Improving MLC PCM Performance through Relaxed Write and Read for Intermediate Resistance Levels

Abstract

Phase Change Memory (PCM) is one of the most promising candidates to be used at the main memory level of the memory hierarchy due to poor scalability, considerable leakage power, and high cost/bit of DRAM. PCM is a new resistive memory that is capable of storing data based on resistance values. The wide resistance range of PCM allows for storing multiple bits per cell (MLC) rather than a single bit per cell (SLC). Unfortunately, higher density of MLC PCM comes at the expense of longer read/write latency, higher soft error rate, higher energy consumption, and earlier wearout compared to the SLC PCM. Some studies suggest removing the most error-prone level to mitigate soft error and write latency of MLC PCM, hence introducing a less dense memory called Tri-Level memory. Another scheme, called M-Metric, proposes a new read metric to address the soft error problem in MLC PCM. In order to deal with the limited lifetime of PCM, some extra storage per memory line is required to correct permanent hard errors (stuck-at faults).
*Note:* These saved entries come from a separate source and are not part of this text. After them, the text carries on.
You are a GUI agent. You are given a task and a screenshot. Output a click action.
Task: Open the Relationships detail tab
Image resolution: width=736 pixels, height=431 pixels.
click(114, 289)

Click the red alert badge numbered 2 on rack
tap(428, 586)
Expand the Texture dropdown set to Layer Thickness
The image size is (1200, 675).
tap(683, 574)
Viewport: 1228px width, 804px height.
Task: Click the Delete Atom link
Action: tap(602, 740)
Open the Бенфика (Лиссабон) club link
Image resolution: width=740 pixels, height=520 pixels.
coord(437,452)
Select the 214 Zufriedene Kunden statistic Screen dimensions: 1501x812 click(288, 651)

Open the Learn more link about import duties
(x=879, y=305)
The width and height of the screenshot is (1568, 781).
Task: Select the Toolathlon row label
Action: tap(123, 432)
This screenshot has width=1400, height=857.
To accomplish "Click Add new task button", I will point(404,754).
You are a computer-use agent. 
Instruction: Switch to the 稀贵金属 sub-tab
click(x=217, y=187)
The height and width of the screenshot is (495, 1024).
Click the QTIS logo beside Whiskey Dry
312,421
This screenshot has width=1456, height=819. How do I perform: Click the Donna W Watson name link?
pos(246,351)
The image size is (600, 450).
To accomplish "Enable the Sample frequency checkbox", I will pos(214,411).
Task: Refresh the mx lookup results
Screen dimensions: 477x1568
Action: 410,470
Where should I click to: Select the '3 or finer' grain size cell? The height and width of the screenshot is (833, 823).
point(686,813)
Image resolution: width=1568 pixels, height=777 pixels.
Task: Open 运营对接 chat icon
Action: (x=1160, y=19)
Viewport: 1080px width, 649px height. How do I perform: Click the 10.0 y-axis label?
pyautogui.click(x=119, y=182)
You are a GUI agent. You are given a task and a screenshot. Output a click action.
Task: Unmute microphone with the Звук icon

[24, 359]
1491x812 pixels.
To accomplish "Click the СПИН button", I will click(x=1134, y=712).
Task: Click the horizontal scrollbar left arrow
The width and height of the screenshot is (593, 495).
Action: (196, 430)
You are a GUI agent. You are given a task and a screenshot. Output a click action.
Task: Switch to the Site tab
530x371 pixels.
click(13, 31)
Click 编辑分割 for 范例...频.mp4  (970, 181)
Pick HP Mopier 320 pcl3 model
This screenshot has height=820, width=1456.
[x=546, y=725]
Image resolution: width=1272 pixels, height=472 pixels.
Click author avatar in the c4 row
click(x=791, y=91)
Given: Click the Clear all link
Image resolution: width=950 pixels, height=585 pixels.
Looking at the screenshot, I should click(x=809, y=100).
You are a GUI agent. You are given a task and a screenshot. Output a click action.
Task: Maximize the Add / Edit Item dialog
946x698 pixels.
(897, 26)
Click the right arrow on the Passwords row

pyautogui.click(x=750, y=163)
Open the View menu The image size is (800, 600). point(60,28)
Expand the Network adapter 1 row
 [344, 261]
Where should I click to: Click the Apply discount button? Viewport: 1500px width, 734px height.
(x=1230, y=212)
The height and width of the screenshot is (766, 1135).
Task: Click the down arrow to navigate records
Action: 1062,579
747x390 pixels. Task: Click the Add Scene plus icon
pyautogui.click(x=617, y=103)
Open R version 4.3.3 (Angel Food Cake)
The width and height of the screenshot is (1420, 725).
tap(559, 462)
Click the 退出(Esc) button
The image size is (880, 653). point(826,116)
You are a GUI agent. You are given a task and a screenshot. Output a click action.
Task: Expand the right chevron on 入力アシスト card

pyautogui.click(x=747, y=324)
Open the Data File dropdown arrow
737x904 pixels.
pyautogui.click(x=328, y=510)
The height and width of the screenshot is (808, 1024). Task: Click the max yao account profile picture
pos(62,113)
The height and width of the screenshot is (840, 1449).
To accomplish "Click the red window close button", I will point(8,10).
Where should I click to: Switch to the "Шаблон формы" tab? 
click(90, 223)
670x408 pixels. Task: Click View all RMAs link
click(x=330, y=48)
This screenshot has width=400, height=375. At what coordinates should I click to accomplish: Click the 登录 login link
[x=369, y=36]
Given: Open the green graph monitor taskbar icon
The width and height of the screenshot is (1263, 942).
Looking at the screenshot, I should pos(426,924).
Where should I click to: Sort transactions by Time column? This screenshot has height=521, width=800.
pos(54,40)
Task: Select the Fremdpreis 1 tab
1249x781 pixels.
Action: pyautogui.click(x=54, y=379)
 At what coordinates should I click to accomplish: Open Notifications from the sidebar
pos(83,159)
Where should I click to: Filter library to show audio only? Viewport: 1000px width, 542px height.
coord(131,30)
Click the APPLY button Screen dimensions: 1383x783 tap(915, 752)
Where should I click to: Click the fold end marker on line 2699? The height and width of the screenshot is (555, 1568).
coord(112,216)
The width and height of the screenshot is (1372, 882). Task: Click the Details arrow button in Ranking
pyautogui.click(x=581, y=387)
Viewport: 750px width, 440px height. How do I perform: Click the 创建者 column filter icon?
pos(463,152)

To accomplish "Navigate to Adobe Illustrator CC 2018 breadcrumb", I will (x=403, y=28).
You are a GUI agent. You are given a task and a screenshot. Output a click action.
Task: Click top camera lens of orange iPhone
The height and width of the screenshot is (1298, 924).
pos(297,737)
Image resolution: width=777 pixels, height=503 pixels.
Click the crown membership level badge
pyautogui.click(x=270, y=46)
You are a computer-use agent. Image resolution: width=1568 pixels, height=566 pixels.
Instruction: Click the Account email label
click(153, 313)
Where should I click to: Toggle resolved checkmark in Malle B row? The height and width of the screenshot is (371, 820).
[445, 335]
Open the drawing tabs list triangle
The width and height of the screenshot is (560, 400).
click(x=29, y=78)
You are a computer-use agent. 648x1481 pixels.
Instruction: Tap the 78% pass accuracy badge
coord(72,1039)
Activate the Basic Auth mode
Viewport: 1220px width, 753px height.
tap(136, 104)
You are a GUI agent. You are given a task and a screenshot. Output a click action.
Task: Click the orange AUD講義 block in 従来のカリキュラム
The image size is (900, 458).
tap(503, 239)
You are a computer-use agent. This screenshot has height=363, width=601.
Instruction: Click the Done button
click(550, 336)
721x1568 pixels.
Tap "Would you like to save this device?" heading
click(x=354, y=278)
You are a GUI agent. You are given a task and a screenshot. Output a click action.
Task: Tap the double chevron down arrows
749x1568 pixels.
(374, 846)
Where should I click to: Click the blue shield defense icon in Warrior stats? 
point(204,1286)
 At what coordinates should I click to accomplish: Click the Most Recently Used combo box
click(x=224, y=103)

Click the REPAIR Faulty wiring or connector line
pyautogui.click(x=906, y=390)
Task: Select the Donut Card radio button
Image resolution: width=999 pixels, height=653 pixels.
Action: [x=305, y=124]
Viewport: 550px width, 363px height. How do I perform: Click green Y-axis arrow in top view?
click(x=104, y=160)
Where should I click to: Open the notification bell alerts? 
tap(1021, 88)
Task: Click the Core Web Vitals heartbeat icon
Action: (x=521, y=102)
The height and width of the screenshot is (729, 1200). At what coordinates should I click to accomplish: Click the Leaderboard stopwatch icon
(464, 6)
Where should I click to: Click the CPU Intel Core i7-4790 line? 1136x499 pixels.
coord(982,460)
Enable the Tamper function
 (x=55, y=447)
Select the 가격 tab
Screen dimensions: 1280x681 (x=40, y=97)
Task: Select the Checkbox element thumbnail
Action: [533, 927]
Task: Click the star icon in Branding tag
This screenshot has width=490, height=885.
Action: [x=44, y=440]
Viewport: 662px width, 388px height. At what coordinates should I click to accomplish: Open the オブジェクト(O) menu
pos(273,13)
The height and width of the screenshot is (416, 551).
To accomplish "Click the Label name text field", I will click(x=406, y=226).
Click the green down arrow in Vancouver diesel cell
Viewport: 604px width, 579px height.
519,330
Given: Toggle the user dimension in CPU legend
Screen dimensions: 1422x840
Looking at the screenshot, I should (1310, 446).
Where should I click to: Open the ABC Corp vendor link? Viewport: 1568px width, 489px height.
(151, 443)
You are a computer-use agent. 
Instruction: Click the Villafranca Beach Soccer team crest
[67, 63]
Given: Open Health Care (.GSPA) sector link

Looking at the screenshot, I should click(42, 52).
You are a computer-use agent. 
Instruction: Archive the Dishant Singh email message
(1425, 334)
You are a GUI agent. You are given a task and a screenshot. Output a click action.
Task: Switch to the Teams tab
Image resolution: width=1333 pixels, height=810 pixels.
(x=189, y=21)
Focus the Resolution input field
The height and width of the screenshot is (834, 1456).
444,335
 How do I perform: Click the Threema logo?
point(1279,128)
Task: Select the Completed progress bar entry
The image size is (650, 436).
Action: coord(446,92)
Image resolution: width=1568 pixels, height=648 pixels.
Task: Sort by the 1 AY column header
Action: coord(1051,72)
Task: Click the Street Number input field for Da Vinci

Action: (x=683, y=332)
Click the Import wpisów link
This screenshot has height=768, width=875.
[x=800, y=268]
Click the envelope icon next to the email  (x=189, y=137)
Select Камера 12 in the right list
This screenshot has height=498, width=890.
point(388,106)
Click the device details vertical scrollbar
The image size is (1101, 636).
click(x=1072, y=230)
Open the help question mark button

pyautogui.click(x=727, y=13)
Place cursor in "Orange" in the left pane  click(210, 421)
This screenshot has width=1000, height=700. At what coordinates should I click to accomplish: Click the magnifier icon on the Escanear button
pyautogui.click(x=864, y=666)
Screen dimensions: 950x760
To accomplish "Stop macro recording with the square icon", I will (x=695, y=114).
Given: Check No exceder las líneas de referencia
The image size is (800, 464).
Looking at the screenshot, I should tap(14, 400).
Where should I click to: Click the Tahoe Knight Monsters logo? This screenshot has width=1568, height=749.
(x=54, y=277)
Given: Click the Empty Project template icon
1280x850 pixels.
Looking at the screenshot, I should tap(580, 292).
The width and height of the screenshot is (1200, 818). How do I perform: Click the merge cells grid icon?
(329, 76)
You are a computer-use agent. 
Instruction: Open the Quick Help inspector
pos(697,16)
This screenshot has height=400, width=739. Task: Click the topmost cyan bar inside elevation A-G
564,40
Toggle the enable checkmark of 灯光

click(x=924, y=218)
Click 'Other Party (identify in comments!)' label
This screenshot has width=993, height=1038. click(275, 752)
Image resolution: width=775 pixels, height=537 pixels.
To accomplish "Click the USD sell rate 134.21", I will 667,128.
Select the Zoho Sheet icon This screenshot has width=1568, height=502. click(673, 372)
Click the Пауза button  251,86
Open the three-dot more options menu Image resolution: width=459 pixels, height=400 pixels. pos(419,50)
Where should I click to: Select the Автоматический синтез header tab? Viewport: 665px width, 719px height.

Since the extra storage is used only when permanent faults occur, it has a low utilization for a long time before hard errors start to occur. In this article, we utilize the extra storage to improve the read/write latency in a 2-bit MLC PCM using a relaxation scheme for reading and writing the cells for intermediate resistance levels. More specifically, we combine the most time-consuming levels (intermediate resistance levels) to reduce the number of resistance levels (making a Tri-Level PCM) and therefore improve write latency. We then store some error correction metadata in the extra storage section to successfully retrieve the exact data values in the read operation. We also modify the Tri-Level PCM cell to increase its read latency when the M-Metric scheme is used. Evaluation results show that the proposed scheme improves read latency by 57.2%, write latency by 56.1%, and overall system performance (IPC) by 26.9% over the baseline. It is noteworthy that combining the proposed scheme and FPC compression method improves read latency by 75.2%, write latency by 67%, and overall system performance (IPC) by 37.4%.